Referring to a massive suicide car-bomb attack outside an Afghan police training center in Kabul last month, in which 10 were killed, including three American security contractors, the intelligence officer says, "That was Al Qaeda's work. A simple Talib couldn't have done that."
He believes that Al Qaeda will remain active in southern Afghanistan. But urban violence will be the work of local Afghan commanders as the next stage of the disarmament, demobilization, and reintegration process challenges their power.

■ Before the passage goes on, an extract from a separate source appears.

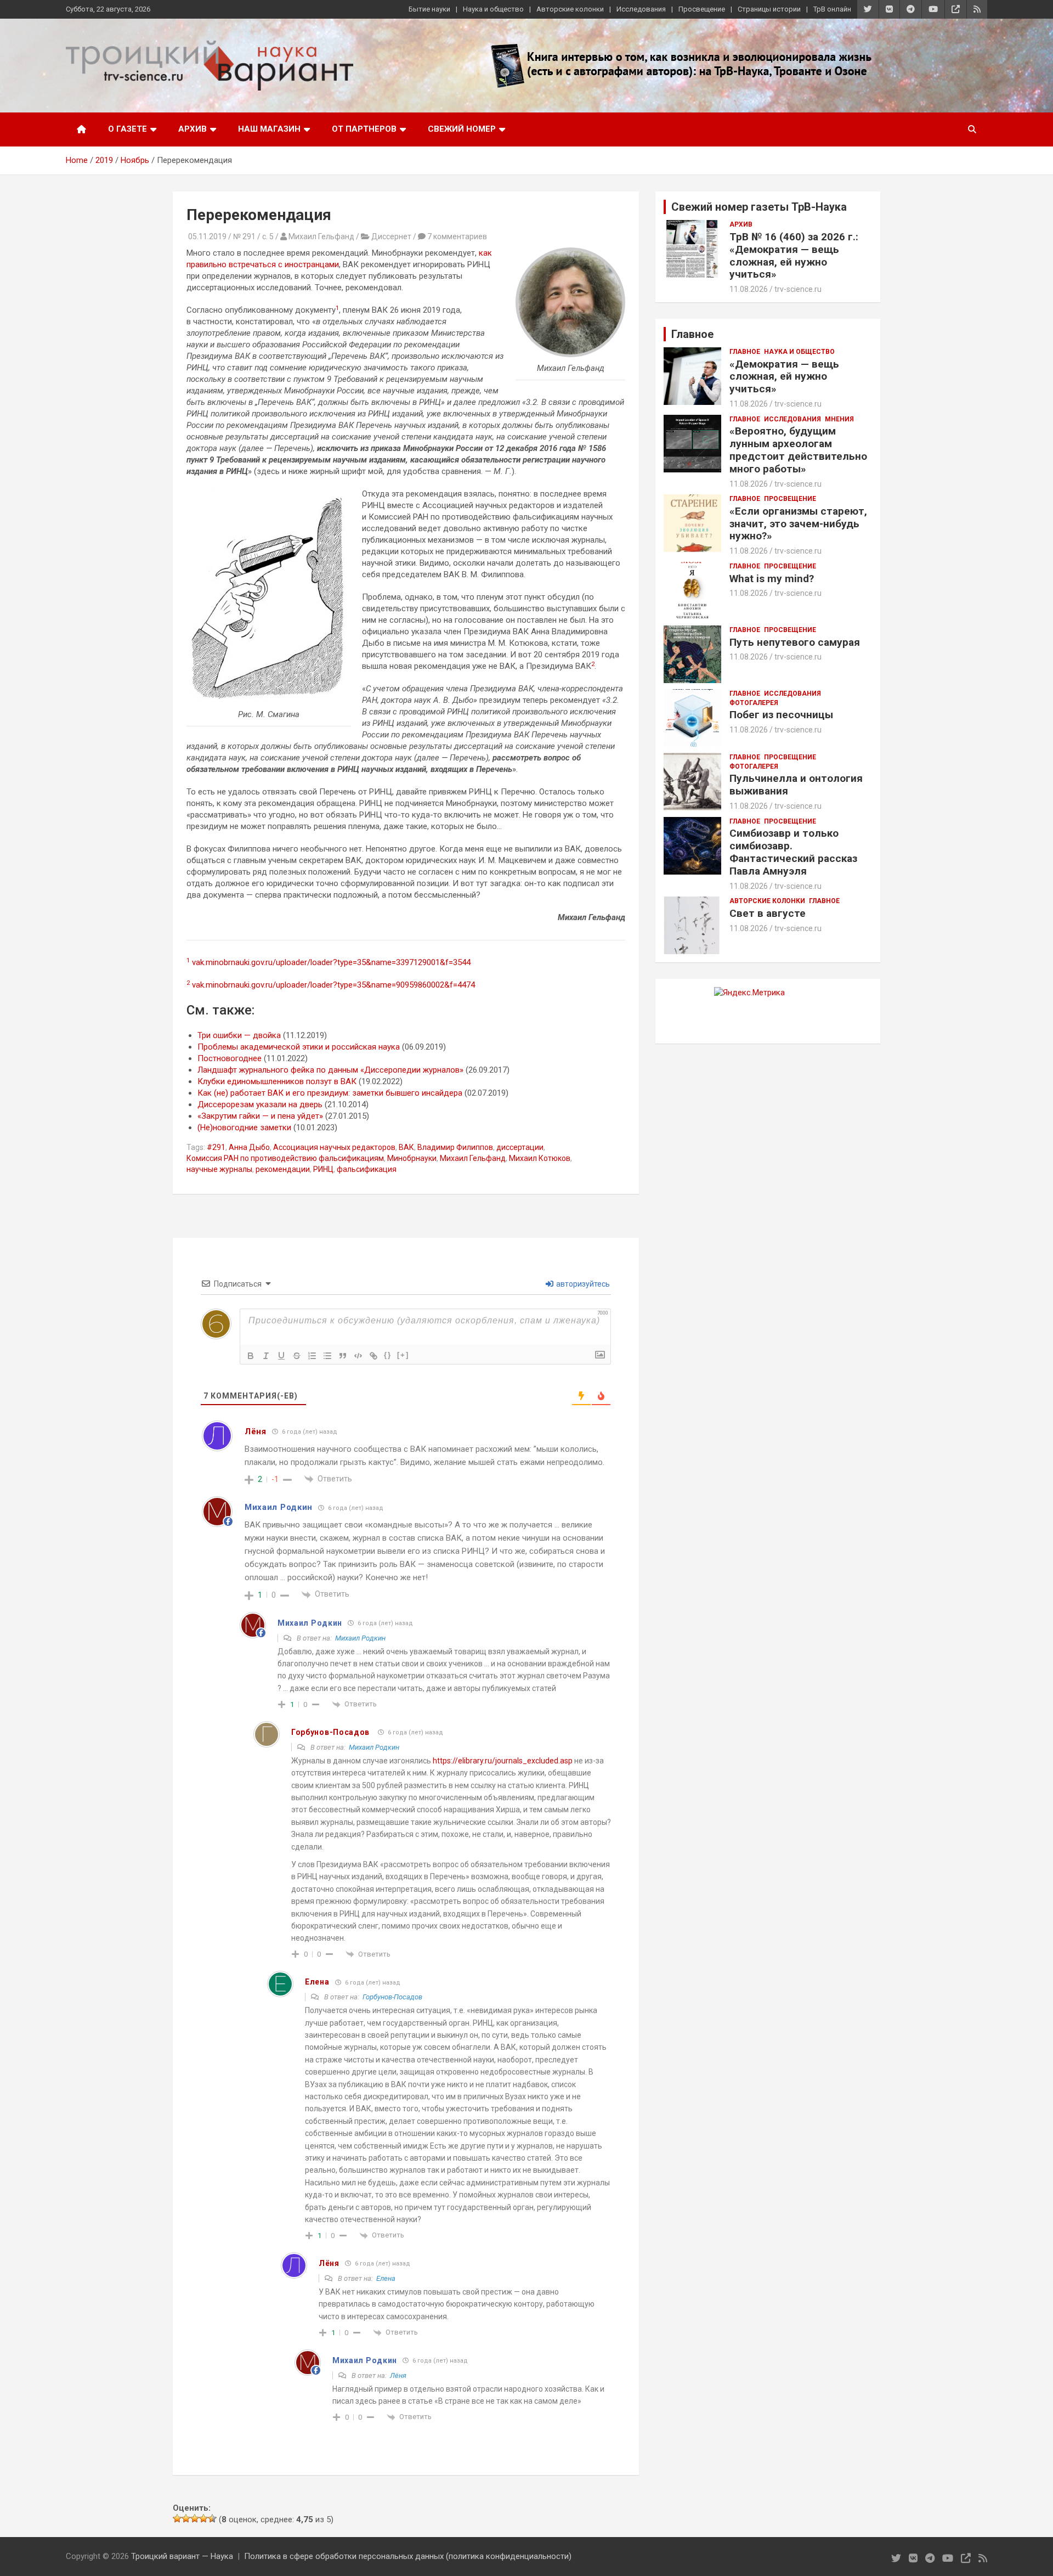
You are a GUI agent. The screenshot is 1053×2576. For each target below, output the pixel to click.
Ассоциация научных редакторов (334, 1147)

Compared to Afghanistan's other threats, the Taliban are relatively simple to neutralize, says Mullah Khaksar. The best way to convince the Taliban to come in from the cold is to talk with their tribal leaders, whose influence is traditionally much stronger than that of any mullah or foreign militant.
"Taking military action should be the last resort," says the mullah. "If I were interior minister again, I would talk to the tribal leaders and through them try to talk with the opposition to bring them over to our side."
Unfortunately, he adds, many members of the Karzai government are Afghan émigrés who don't have experience on how Afghan tribal systems work.
"Once I met an Afghan foreigner who said to me, 'I'm lost in Afghan politics.' " Mullah Khaksar laughs. "I told him, 'You have been away from Afghanistan 25 years. I have been here my whole life.' Afghans have one point of view in the morning, they change to another point of view in the night, and they change again the next day. Only those who have lived here their whole lives can understand it."